— Task directions —
Each line below either holds the string "Toggle" or doesn't. Count those that do and give only the number.

— Exercise data —
***

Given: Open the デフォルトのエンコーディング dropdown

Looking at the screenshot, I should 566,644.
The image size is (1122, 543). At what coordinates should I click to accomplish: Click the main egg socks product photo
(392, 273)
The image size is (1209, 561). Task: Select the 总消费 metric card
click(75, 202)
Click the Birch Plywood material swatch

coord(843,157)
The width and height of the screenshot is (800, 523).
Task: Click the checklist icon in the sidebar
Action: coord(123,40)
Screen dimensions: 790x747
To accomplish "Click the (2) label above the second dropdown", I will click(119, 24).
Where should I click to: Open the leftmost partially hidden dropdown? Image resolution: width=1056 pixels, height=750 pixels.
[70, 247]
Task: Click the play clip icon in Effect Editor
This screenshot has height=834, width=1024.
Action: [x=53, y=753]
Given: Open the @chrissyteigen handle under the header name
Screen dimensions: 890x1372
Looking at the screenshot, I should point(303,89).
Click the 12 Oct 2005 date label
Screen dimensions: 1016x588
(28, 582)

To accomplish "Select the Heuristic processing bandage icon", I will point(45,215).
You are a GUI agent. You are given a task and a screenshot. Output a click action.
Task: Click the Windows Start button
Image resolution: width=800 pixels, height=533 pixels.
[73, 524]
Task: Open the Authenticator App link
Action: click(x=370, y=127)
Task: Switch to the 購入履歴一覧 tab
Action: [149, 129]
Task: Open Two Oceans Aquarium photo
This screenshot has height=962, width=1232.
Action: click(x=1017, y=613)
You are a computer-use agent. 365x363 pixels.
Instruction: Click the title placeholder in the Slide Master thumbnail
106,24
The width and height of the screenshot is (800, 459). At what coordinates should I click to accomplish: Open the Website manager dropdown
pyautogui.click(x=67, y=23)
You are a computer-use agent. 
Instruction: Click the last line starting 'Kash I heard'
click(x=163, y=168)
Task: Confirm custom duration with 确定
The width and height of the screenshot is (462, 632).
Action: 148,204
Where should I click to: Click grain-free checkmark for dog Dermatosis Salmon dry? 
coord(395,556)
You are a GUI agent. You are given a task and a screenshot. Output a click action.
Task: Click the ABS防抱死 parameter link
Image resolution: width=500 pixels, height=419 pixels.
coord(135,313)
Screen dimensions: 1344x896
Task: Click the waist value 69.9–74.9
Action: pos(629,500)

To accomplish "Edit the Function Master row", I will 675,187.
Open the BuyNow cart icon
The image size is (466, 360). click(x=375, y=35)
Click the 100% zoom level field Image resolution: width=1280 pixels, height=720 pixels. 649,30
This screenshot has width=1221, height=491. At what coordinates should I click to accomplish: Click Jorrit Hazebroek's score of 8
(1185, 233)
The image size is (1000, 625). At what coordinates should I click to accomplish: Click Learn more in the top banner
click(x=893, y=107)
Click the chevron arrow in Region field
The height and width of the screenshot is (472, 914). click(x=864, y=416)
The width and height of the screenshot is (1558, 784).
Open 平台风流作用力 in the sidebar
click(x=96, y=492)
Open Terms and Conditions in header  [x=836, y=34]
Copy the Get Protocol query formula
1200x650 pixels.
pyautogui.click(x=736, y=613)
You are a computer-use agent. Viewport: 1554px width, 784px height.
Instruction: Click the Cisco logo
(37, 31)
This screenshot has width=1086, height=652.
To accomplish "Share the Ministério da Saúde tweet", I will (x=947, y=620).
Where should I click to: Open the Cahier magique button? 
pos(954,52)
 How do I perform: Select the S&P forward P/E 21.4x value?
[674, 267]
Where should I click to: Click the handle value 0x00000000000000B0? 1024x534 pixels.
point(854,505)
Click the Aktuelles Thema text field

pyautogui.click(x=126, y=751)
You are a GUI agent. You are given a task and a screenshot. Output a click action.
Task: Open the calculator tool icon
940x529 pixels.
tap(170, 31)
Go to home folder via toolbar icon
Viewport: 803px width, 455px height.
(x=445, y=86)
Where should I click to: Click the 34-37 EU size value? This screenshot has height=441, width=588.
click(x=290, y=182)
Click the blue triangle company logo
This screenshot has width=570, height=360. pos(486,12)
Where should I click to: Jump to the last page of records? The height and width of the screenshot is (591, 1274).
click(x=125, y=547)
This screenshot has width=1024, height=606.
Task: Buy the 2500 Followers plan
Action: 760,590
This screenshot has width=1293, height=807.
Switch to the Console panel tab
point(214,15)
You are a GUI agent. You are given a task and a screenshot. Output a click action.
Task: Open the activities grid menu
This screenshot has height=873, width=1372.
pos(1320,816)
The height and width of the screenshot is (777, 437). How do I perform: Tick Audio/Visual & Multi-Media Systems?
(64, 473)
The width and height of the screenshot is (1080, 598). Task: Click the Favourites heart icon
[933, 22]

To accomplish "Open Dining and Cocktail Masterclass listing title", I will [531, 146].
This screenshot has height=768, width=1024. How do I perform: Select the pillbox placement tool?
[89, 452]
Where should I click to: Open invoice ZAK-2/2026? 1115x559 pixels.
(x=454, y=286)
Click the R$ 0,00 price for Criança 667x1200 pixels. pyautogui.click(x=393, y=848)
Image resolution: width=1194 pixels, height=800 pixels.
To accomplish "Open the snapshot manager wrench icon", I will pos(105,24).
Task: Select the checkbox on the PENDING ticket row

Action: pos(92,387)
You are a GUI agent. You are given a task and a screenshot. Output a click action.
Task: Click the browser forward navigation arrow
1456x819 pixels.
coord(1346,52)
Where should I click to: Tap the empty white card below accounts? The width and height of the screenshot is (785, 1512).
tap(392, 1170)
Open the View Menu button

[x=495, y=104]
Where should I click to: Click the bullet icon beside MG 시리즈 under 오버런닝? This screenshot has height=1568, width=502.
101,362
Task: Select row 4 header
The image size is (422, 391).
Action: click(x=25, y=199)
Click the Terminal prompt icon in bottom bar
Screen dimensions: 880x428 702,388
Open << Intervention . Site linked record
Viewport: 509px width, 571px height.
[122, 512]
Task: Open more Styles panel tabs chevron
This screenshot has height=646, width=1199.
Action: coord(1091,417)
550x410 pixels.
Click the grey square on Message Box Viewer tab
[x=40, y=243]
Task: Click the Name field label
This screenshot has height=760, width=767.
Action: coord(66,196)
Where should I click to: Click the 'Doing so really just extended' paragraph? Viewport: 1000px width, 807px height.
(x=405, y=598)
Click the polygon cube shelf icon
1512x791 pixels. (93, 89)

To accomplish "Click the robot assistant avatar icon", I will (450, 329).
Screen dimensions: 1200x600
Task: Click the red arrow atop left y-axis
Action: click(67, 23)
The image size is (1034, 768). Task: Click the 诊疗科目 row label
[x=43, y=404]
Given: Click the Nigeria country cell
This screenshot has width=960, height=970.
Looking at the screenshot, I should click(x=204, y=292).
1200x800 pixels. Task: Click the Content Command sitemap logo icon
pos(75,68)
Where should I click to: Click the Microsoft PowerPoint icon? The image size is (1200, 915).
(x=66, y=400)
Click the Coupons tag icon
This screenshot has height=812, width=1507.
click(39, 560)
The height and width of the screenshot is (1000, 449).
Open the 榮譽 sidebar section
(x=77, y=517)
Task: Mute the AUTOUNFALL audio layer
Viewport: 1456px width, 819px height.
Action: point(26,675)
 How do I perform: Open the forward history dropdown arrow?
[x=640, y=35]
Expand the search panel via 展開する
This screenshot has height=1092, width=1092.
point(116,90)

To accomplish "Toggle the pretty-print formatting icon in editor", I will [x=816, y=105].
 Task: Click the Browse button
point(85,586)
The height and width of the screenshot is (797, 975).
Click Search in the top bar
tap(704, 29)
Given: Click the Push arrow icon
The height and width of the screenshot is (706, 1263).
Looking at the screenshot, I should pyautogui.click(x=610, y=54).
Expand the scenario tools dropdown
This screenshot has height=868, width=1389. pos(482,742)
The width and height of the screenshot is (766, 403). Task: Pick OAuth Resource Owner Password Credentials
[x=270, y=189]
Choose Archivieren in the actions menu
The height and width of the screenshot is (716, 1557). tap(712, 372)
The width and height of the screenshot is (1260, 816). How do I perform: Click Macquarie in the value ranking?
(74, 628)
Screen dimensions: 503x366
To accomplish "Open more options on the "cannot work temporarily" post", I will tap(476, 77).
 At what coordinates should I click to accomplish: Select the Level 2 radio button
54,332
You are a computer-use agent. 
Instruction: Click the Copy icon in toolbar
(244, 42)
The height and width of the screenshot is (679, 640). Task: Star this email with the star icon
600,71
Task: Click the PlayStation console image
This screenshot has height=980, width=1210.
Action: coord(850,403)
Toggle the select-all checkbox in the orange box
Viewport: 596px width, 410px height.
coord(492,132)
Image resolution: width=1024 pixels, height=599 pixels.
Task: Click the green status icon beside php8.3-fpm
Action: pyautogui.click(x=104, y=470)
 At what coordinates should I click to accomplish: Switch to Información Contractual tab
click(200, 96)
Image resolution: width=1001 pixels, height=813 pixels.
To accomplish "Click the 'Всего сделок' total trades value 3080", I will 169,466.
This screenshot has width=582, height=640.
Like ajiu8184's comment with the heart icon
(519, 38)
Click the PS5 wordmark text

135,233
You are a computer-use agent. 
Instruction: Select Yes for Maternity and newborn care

***

— Task response —
2